休み時間にさっそくラディはステフに声をかけた。サッカーチームへの誘いと知ると、ステフは意外にも屋上で、他の生徒達から離れた場所で話しはじめた。
「確かめておきたいんだけど、そのチームって、男子だけじゃないよね?」
「……?」
怪訝そうな表情のラディに、
「別に隠すことでもないから言うけど、僕はトランスジェンダーだから」
「それってどういう…?」そこでラディは気がついた。「君は女の子なのか…!」
屋上の手すりにもたれたステフは少し不本意そうに
「その言われ方はあまり好きじゃない」
「…ごめん」
髪、瞳、皮膚の色、そして性別も、多様な子供達が学内にいることにラディは思い至った。
「あと数年経ったら、薬物療法や本当に望むなら手術も出来るって言われてる。

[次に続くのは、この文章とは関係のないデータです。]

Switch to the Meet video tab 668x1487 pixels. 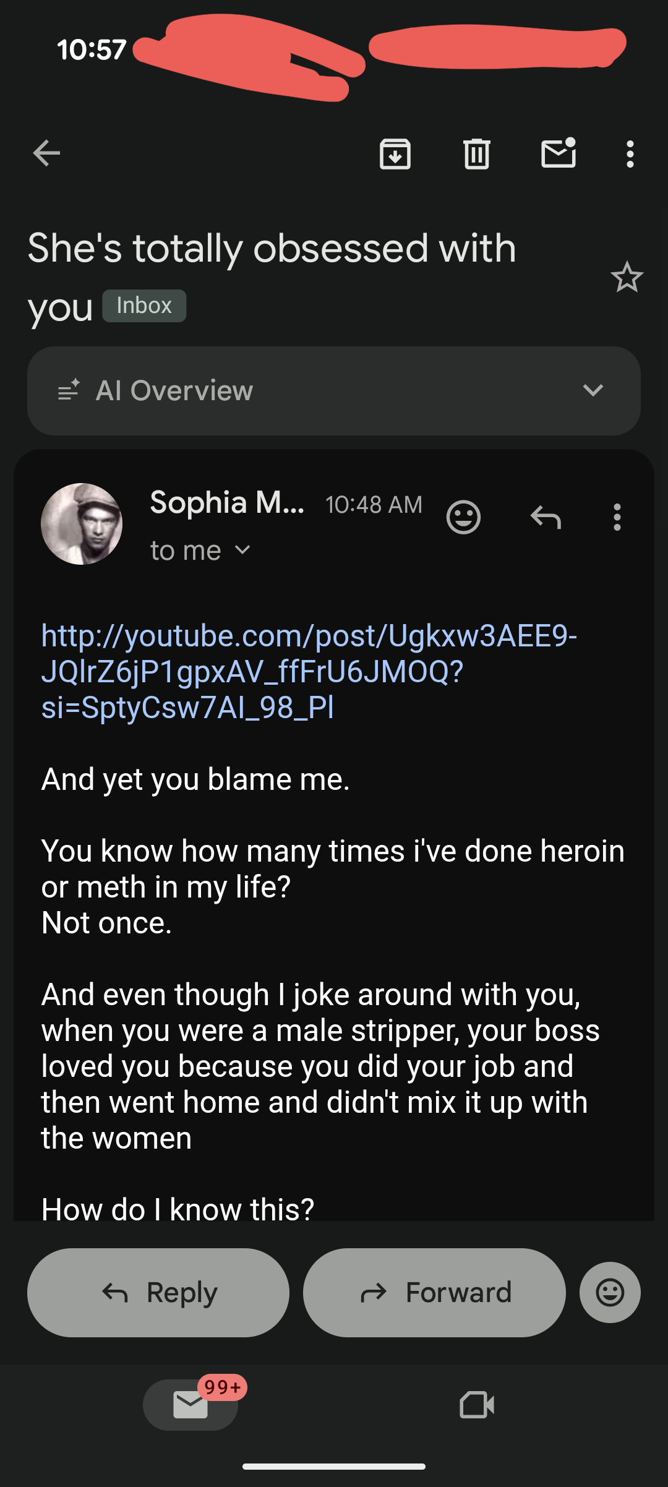pyautogui.click(x=477, y=1404)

でも、それまでは中途半端だけど、これがありのままの僕なんだ。僕はサッカーが好きだけど、受け入れるのは君達次第だ」
ステフはしっかりとした自分を持っていた。ラディは彼と一緒にプレイしてみたいと思った。
「もちろん!よろしくステフ」
ラディが差し出した手をステフはしっかりと握り返した。
*
クラスの授業はオンラインでも対面でも選択可能だったから、毎日通学する必要はなく、中にはほとんど来ない生徒もいたが、数週間の内にラディはクラスメイトのうち、ひとりを除く全員を把握していた。もちろんチームを強くするためで、この頃のラディにとってはサッカーが全てで、選抜選手として推薦されるのが目標だった。
ただ一度も姿を見せていないそのひとりのクラスメイトの存在が、ときおり気になっていた。

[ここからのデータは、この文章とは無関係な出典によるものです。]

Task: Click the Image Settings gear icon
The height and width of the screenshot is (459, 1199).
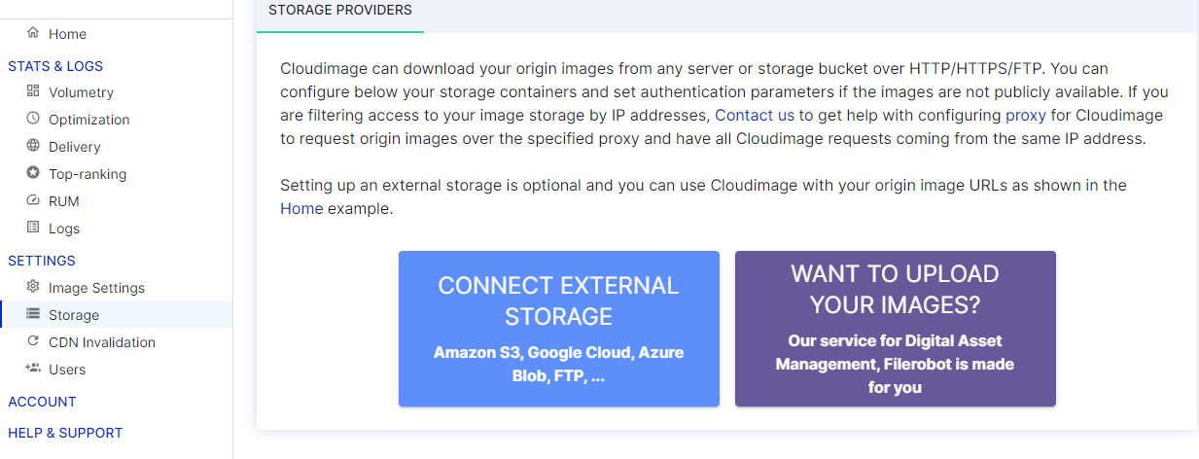Action: (x=34, y=287)
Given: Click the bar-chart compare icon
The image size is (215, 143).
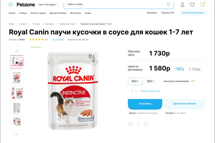Looking at the screenshot, I should [x=138, y=124].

やがて試験期間が終了して、学年内の順位が公表された。
不動のトップはグラント、だが今回初めて2位に上がったのは、ラディの見知らぬ名前だった。
「誰?こんなヤツいたっけ…?」
「あぁ、あの子だね。すごいね」
グラントが教えてくれたのは、一度も登校していない例の生徒の事だった。
「ずっと入院していたらしくて、今は家にいるんだけど、まだ学校には出て来られないらしいよ」
「ふーん、どんな子なのかな?」
会話を聞いていたステフが小首をかしげた。